Ces forces avaient été déployées dans le cadre du commandement US Southcomdont Haïti dépend ; son pendant en Afrique est l’US Africacom. La France n’a pas été en reste, elle a envoyé des éléments de l’armée de l’air, de la Marine et a œuvré pour que l’Union européenne déploie la force européenne de gendarmerie -FGE- pour participer à la sécurisation.

On peut s’interroger sur la pertinence de l’intervention de forces armées étrangères pour prendre en charge, dans le contexte d’une crise humanitaire, la sécurité d’un pays. Tout comme sont hautement problématiques les interventions armées d’un pays dans un autre, au nom de la ‘démocratie’. Il serait temps que l’humanitaire ne soit ni militarisé ni prétexte à une occupation longue d’un pays.
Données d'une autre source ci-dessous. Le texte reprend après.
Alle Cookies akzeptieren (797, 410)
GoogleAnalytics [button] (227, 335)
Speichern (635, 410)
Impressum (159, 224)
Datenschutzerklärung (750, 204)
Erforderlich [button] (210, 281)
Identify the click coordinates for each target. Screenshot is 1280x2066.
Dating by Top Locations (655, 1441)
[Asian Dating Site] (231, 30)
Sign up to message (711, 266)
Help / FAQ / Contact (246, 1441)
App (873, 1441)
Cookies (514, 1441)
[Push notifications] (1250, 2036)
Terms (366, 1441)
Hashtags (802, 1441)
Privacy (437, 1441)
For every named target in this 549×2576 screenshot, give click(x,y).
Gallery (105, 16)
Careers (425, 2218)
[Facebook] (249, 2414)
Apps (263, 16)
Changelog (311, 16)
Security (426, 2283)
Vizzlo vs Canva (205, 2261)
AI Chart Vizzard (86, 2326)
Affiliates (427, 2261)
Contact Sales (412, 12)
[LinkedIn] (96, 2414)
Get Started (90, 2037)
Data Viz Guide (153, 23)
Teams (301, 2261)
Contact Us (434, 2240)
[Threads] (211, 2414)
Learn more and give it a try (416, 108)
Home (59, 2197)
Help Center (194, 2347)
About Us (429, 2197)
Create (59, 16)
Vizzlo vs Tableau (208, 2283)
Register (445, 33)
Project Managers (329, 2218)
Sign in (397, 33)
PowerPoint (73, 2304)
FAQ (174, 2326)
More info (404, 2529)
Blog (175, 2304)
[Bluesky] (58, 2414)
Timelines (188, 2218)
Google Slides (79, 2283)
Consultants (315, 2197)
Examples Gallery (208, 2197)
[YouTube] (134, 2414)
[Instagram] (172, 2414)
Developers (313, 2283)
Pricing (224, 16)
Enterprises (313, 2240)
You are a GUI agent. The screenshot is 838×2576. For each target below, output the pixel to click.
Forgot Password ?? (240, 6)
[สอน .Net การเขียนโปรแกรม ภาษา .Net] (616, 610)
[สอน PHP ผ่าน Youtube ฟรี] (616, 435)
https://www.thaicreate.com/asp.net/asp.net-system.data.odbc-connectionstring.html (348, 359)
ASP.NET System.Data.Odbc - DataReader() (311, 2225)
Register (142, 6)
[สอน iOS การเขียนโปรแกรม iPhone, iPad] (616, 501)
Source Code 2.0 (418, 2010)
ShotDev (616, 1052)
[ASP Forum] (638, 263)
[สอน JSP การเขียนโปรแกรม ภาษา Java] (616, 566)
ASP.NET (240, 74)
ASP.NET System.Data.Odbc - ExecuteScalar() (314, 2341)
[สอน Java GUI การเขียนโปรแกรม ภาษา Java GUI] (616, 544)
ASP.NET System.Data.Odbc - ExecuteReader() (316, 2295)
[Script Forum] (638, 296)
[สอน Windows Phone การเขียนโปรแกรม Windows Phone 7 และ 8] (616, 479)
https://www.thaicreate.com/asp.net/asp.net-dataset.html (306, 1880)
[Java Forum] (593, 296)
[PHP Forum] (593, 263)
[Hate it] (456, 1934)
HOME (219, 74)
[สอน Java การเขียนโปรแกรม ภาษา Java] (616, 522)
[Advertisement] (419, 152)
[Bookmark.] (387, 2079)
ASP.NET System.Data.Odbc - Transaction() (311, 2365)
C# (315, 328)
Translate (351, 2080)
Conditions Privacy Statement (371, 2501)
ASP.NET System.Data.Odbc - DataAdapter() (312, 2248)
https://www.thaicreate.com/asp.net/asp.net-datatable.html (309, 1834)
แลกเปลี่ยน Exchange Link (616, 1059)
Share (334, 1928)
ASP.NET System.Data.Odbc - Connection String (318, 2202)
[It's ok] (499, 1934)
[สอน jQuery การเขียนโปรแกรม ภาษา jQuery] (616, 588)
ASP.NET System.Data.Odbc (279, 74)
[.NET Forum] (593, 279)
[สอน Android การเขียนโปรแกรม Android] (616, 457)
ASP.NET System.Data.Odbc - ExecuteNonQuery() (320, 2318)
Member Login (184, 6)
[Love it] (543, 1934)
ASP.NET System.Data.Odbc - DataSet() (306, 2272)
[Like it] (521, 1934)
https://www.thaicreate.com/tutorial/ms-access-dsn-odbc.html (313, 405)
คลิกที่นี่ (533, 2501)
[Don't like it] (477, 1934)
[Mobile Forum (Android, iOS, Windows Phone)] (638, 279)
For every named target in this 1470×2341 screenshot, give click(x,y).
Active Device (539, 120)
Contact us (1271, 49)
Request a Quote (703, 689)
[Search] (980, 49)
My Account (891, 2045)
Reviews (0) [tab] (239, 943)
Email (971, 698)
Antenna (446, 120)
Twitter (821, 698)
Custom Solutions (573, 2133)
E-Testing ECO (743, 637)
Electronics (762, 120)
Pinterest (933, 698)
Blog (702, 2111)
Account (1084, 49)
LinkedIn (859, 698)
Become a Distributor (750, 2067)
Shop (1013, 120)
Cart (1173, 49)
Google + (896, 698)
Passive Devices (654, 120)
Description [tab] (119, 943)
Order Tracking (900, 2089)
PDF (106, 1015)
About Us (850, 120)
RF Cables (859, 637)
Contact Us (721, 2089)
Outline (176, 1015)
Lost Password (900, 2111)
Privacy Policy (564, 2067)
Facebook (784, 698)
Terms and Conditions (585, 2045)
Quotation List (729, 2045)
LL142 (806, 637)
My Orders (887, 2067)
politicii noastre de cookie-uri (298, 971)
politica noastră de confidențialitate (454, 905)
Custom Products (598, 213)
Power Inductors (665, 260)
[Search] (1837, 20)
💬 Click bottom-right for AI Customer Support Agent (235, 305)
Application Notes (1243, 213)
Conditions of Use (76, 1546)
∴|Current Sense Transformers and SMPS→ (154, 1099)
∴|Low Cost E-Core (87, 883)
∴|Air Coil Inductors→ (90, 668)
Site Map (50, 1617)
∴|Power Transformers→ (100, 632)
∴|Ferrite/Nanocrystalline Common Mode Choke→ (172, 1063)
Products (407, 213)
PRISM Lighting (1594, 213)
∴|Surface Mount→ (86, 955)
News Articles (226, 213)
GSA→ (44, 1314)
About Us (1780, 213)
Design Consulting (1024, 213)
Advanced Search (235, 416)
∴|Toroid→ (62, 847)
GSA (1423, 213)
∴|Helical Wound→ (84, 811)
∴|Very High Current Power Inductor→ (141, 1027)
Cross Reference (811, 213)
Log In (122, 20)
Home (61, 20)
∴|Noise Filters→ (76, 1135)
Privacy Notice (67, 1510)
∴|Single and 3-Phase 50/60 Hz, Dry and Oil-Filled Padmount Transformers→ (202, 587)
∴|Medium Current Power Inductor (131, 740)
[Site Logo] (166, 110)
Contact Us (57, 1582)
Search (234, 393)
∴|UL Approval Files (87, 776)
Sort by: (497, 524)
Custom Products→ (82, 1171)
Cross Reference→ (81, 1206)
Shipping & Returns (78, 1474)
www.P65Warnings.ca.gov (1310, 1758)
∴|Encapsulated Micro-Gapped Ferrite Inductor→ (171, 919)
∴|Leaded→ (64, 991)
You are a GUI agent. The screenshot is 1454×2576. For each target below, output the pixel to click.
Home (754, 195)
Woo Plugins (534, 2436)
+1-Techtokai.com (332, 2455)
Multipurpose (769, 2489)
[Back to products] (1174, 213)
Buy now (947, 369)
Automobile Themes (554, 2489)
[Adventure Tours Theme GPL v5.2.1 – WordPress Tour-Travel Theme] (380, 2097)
Depuis 2001, à force d’avoir conceptualisé la sécurité globale, la quasi seule réponse est l’envoi de forces armées étrangères sur le terrain, dans la plupart des cas en violation des principes fondateurs de la Charte des Nations Unies. On a vu cela en Afghanistan, en Irak, au Mali, au Burkina Faso et dans d’autres pays…

Une telle décision serait catastrophique pour le peuple d’Haïti et risque de déboucher sur un crime de masse à l’occasion de confrontations entre cette force armée internationale et les gangs qui ne se laisseront certainement pas déposséder de leurs armes, de leurs territoires et de leur pouvoir.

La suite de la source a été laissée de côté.